------ Records shown
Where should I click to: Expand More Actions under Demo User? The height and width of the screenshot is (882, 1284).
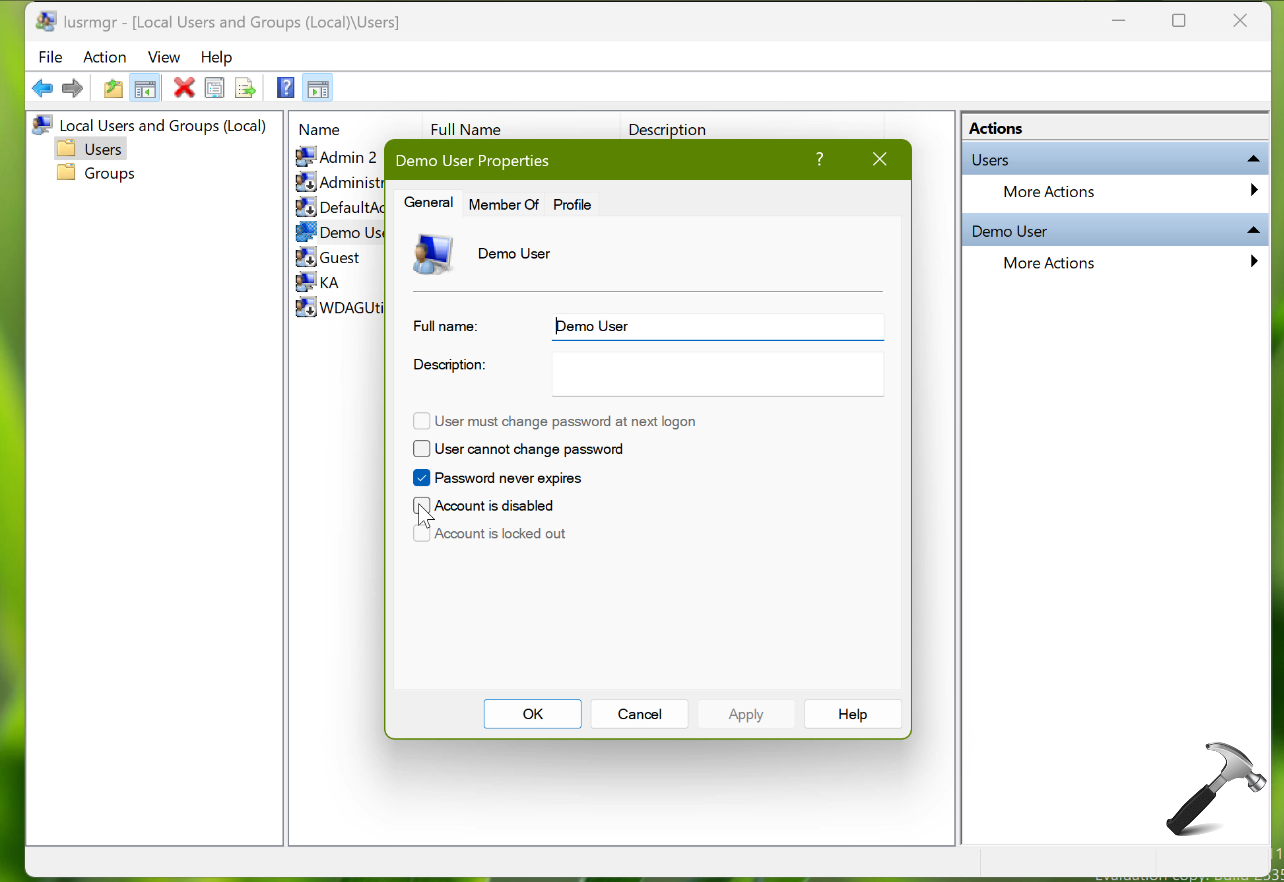click(1049, 263)
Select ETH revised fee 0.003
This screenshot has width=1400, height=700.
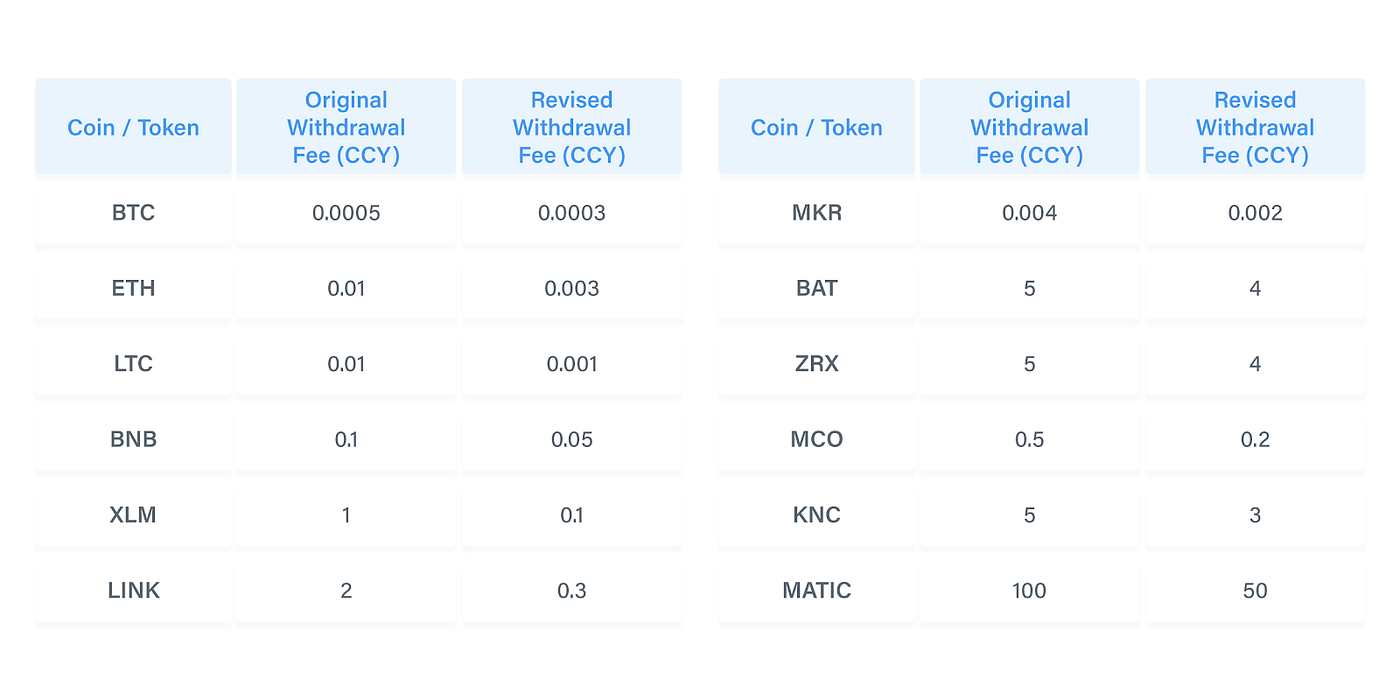coord(572,289)

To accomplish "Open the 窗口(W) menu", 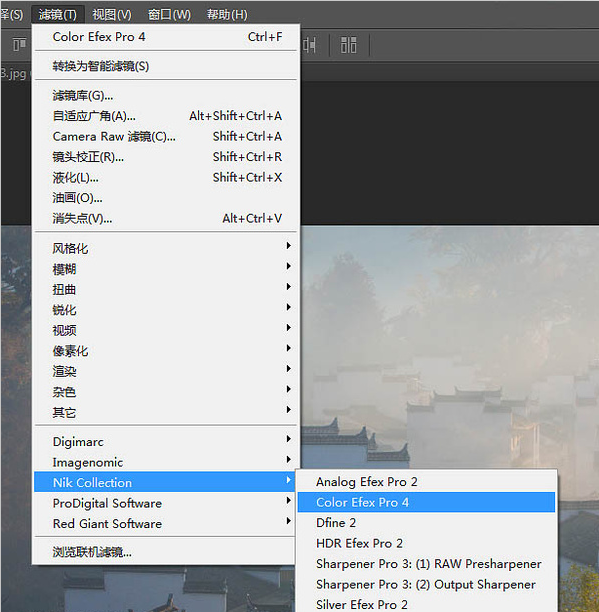I will [x=169, y=15].
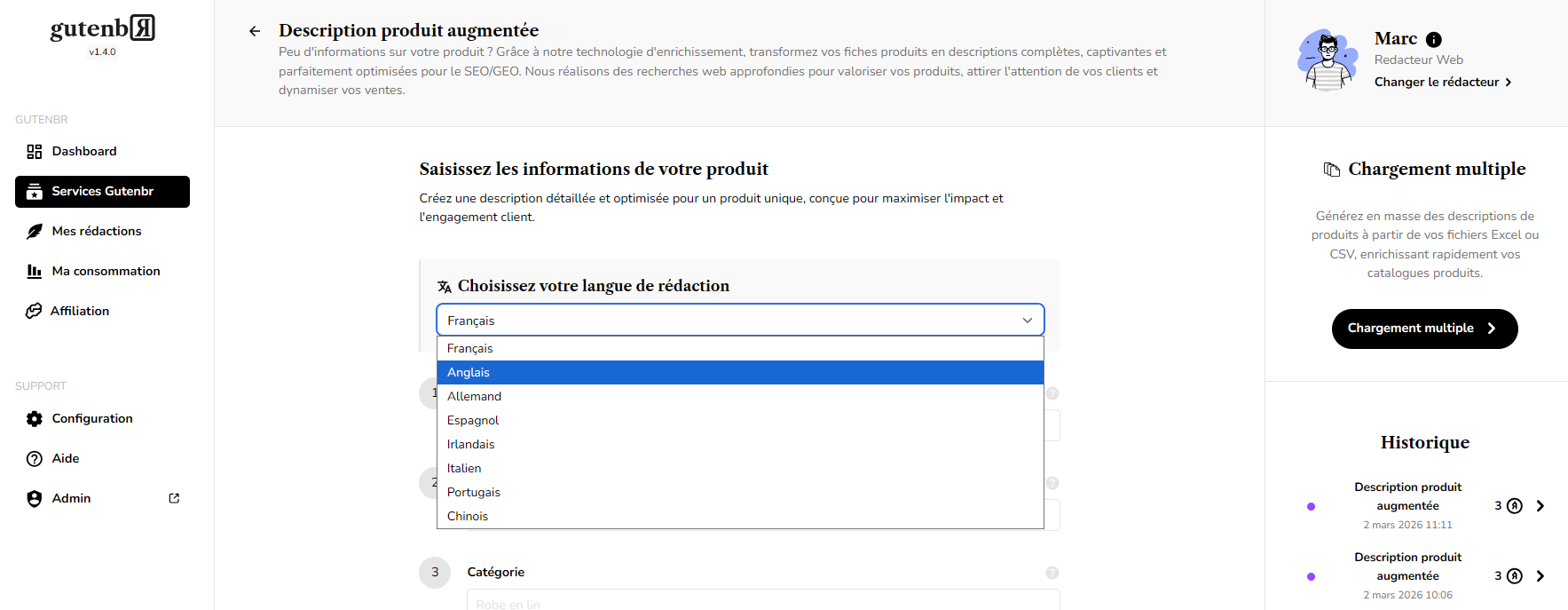
Task: Open Dashboard from the sidebar
Action: pos(83,152)
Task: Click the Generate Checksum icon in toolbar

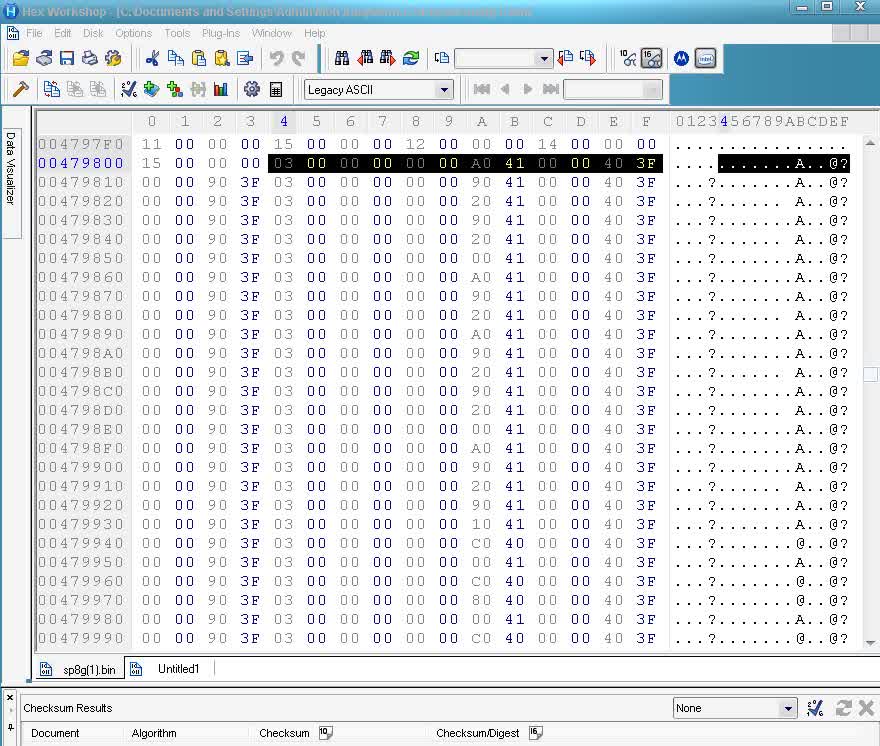Action: tap(129, 90)

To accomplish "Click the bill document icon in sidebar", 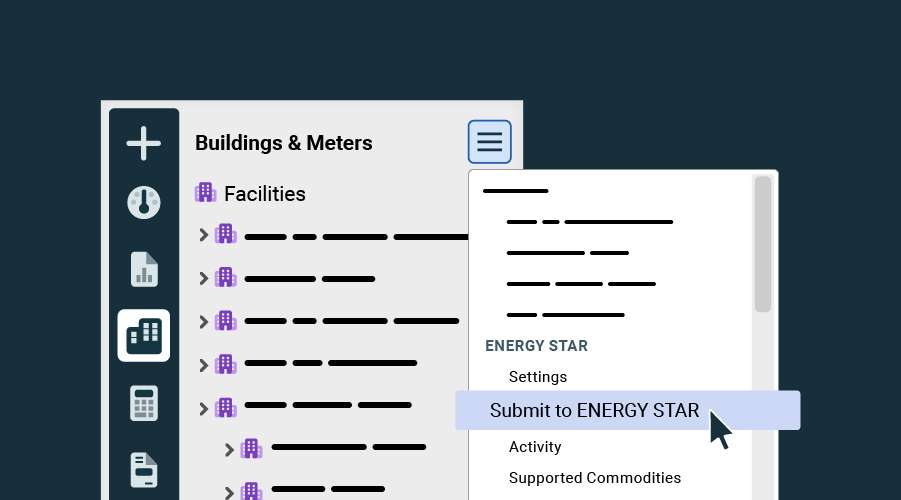I will [144, 469].
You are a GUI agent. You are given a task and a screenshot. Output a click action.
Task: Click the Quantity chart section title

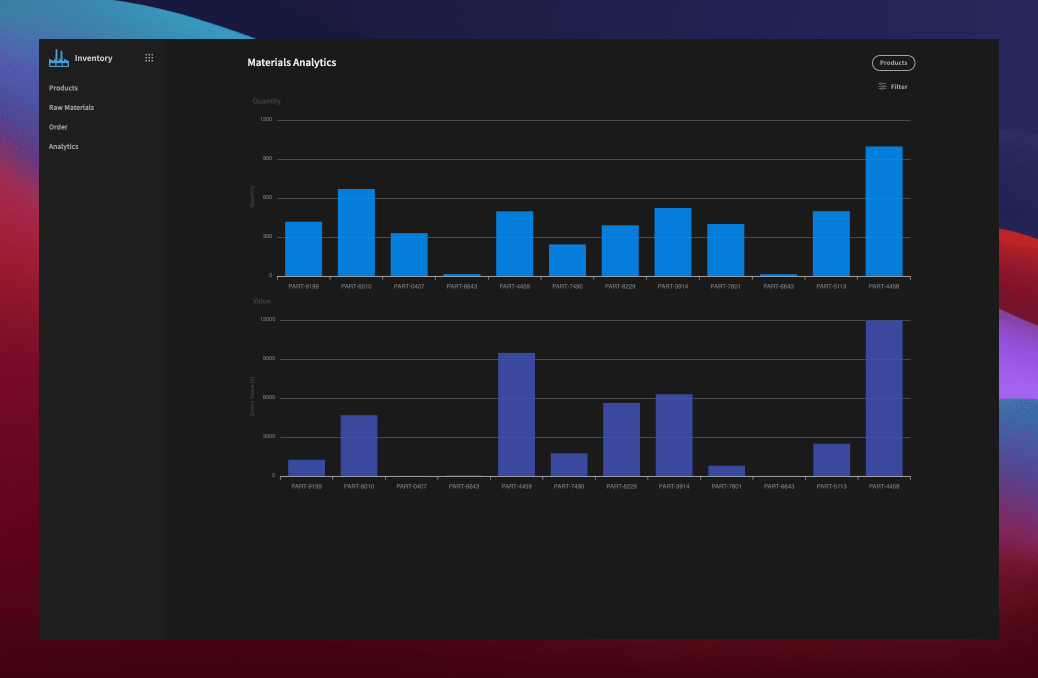[x=266, y=100]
------------
- What is expected
Make an exact copy of only those lines that run from the line with "You are a GUI" through the end of the records, excluding pictures.

- Solution to the problem
You are a GUI agent. You are given a task and a screenshot. Output a click action.
Task: Click the Quantity chart section title

[x=266, y=100]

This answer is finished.